§ **DOCUMENT TEXT**:
Biography:Mellons moved from Scotland to Ireland in the 17th century. Early in the 19th, like so many of Ulster's Scotch Irish, the Omagh branch emigrated to America, among them the five-year-old Thomas Mellon.
He grew up in Pennsylvania, established himself as an attorney in Pittsburgh, then branched out into coal, real estate and banking. In middle age he married Sarah, who gave him eight children. Andrew, the fourth son, born 1855, is the subject of this biography.
Andrew's life came in four acts. In the first, his father moulded him, then gave him most of his business assets to manage. In the second, from the 1880s to the end of the Great War, Andrew, expanded into iron, coke, steel, transportation, ship-building, silver mining, oil (Gulf Oil was his creation) and aviation. He was a ruthless businessman, who bought vulnerable companies cheap in hard times and sold them on in good ones, as well as an implacable enemy of labour. He never hesitated to use the law to get his way and he knew how to protect his interests too. He kept his companies private for the most part, only ever distributing shares between family and a few trusted associates who were of Scotch-Irish descent like himself,
Act three, the 1920s, were Mellon's glory years. He became very rich, he bought a lot of paintings and he served three Republican presidents, Warren Harding, Calvin Coolidge and Herbert Hoover, as secretary to the treasury, lowering taxes, rescheduling European debt repayments and steering the US economy back from a wartime to a peacetime footing.
In the last act, Mellon fell from grace: but then, as the curtain was about to close, he redeemed himself. The Wall Street crash of 1929 was followed by the Great Depression. Mellon, a laissez-faire plutocrat to his fingertips, advised that this calamity was just another bust that would, in turn, be followed by another boom, as had happened throughout his career. But Mellon, who was in his mid-70s when he made this pronouncement, was out of touch. The American public did not see this as another common-or-garden bust; they saw this as a cataclysm caused by hard-hearted, selfish men like him.
Roosevelt and the Democratic Party triumphed in 1932, and Mellon immediately became a target. His companies were indicted for business malpractice and he was charged with tax evasion. The onslaught would have crushed a lesser man but not Mellon (who believed he was innocent, as was eventually accepted after his death) and, even as the trials were progressing, he was buying more paintings and setting in motion his long cherished plan for a National Gallery of Art in Washington to house his collection. Roosevelt approved this shortly before Mellon's death from cancer in 1937, and on March 17th, 1941, at the opening of the National Gallery of Art in Washington, the president formally accepted Mellon's gift on behalf of the American people
LYING INSIDE THIS public narrative, like a little Matryoshka doll snug inside its mother, is the story of Mellon's private life. Until his 40s he was a professional bachelor; then he fell for an English girl of 21, Nora McMullen. The couple married in 1900 and quickly became miserable despite the birth of two children, Ailsa and Paul. Nora took up with an English conman, Alfred Curphey, and a divorce of extraordinary acrimony followed. Of course, no sooner was his mistress single but Curphey vanished and Nora realised she'd made a terrible mistake. She begged Mellon to take her back but he wouldn't.

§ **DATASET**:
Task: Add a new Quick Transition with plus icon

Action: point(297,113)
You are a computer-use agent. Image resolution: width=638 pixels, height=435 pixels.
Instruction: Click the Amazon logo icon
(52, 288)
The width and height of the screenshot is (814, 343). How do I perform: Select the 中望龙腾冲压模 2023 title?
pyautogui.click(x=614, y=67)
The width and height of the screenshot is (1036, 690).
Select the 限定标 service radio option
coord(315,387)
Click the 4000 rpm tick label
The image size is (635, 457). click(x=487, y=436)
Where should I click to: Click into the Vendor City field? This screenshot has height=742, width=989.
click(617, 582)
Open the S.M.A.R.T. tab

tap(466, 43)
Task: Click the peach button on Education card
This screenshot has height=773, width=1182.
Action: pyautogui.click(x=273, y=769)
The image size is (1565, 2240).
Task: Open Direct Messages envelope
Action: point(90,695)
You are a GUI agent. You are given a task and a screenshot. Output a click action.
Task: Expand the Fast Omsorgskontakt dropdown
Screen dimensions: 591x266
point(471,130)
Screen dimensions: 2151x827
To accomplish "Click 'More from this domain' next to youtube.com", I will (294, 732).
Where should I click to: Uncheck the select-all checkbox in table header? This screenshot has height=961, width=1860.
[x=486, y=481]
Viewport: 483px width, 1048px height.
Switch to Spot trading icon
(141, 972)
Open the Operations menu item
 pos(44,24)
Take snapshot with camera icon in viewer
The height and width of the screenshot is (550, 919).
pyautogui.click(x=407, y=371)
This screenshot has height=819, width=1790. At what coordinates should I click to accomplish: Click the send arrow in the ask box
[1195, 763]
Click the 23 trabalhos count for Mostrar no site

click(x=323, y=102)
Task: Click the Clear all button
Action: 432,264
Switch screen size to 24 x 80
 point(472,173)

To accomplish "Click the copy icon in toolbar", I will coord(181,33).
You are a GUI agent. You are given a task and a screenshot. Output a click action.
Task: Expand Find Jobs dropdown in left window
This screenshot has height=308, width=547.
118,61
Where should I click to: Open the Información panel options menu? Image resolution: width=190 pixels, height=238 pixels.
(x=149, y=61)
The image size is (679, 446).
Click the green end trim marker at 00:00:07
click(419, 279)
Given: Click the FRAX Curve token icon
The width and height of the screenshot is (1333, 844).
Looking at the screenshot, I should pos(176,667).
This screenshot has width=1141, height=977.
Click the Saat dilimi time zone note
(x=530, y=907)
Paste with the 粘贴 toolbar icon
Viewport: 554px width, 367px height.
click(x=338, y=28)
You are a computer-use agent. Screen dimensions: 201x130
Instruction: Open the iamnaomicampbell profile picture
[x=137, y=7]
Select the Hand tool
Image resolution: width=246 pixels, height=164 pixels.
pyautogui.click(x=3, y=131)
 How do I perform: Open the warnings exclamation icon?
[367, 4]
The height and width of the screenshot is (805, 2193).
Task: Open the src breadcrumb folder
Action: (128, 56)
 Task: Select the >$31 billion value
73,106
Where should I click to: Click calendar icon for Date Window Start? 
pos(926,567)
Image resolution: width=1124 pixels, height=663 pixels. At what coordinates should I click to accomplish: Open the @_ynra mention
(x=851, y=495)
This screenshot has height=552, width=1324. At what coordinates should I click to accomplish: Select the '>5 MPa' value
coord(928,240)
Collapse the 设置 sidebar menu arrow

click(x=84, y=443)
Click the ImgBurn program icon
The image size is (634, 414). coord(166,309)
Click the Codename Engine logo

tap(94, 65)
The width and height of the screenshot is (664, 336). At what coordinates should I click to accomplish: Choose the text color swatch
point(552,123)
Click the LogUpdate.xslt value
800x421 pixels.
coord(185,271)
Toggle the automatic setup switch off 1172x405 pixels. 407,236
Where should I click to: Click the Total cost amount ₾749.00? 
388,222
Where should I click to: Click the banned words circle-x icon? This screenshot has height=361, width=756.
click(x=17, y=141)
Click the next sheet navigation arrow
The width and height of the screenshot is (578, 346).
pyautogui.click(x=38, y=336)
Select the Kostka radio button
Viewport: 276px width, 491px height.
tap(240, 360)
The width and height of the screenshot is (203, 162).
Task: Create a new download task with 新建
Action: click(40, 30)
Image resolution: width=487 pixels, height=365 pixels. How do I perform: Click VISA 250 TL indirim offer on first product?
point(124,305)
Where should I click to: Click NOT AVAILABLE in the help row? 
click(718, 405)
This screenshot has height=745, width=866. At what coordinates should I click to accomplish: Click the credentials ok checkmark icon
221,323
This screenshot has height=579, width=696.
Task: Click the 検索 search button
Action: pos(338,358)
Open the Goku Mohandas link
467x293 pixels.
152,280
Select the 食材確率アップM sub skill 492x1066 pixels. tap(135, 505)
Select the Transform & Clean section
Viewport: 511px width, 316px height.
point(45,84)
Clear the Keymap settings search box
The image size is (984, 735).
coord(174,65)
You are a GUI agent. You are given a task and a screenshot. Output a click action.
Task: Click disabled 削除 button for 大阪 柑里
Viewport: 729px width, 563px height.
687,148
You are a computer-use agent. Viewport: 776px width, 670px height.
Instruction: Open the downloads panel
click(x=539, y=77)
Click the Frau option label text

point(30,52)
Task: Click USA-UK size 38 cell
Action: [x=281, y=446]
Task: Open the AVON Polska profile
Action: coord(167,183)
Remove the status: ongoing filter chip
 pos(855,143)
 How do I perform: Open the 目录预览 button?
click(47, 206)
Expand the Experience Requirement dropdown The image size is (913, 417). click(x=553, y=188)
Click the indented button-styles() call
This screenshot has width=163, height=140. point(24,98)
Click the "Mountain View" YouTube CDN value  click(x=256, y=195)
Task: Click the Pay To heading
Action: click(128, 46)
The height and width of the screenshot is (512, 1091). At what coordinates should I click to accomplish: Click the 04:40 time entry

§ **ASSIGNED TASK 1**: According to the text on Andrew Mellon, on what date did the National Gallery of Art in Washington open?
§ **ASSIGNED TASK 2**: Reproduce everything in the text on Andrew Mellon from "He grew up in" down to "of this biography.".
Rely only on the text on Andrew Mellon.

§ **WRITTEN ANSWER 1**: March 17th, 1941.

§ **WRITTEN ANSWER 2**:
He grew up in Pennsylvania, established himself as an attorney in Pittsburgh, then branched out into coal, real estate and banking. In middle age he married Sarah, who gave him eight children. Andrew, the fourth son, born 1855, is the subject of this biography.